=== Material provided ===

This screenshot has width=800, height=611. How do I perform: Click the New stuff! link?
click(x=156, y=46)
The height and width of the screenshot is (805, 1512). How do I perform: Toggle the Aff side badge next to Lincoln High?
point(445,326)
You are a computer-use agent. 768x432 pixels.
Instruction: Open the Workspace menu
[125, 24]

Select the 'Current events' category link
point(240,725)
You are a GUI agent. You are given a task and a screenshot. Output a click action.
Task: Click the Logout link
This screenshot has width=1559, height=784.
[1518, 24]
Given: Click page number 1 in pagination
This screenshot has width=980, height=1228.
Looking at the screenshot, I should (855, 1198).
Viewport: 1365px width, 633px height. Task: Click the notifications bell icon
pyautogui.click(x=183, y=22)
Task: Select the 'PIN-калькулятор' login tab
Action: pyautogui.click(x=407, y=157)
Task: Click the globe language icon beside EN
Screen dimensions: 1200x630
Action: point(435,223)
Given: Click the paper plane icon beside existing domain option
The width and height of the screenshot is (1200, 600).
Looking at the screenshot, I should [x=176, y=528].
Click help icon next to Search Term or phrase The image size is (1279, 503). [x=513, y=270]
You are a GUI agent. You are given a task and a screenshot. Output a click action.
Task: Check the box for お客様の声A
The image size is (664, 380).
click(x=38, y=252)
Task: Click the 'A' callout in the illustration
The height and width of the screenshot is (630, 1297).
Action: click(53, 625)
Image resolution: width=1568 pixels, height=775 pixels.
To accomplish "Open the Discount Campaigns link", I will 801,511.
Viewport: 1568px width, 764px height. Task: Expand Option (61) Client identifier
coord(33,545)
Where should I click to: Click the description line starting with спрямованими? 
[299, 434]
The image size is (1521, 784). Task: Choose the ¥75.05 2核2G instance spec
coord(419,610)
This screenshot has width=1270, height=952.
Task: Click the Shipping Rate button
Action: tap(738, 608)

===

§ What the task requires
Reproduce all of the rows above, substituting "GUI assistant" for every occurrence of "GUI agent" and changing nothing else.

§ Solution to this task
This screenshot has width=800, height=611. How do I perform: Click the New stuff! link?
click(x=156, y=46)
The height and width of the screenshot is (805, 1512). How do I perform: Toggle the Aff side badge next to Lincoln High?
point(445,326)
You are a computer-use agent. 768x432 pixels.
Instruction: Open the Workspace menu
[125, 24]

Select the 'Current events' category link
point(240,725)
You are a GUI assistant. You are given a task and a screenshot. Output a click action.
Task: Click the Logout link
This screenshot has width=1559, height=784.
[1518, 24]
Given: Click page number 1 in pagination
This screenshot has width=980, height=1228.
Looking at the screenshot, I should (855, 1198).
Viewport: 1365px width, 633px height. Task: Click the notifications bell icon
pyautogui.click(x=183, y=22)
Task: Select the 'PIN-калькулятор' login tab
Action: pyautogui.click(x=407, y=157)
Task: Click the globe language icon beside EN
Screen dimensions: 1200x630
Action: point(435,223)
Given: Click the paper plane icon beside existing domain option
The width and height of the screenshot is (1200, 600).
Looking at the screenshot, I should [x=176, y=528].
Click help icon next to Search Term or phrase The image size is (1279, 503). [x=513, y=270]
You are a GUI assistant. You are given a task and a screenshot. Output a click action.
Task: Check the box for お客様の声A
The image size is (664, 380).
click(x=38, y=252)
Task: Click the 'A' callout in the illustration
The height and width of the screenshot is (630, 1297).
Action: click(53, 625)
Image resolution: width=1568 pixels, height=775 pixels.
To accomplish "Open the Discount Campaigns link", I will 801,511.
Viewport: 1568px width, 764px height. Task: Expand Option (61) Client identifier
coord(33,545)
Where should I click to: Click the description line starting with спрямованими? 
[299, 434]
The image size is (1521, 784). Task: Choose the ¥75.05 2核2G instance spec
coord(419,610)
This screenshot has width=1270, height=952.
Task: Click the Shipping Rate button
Action: tap(738, 608)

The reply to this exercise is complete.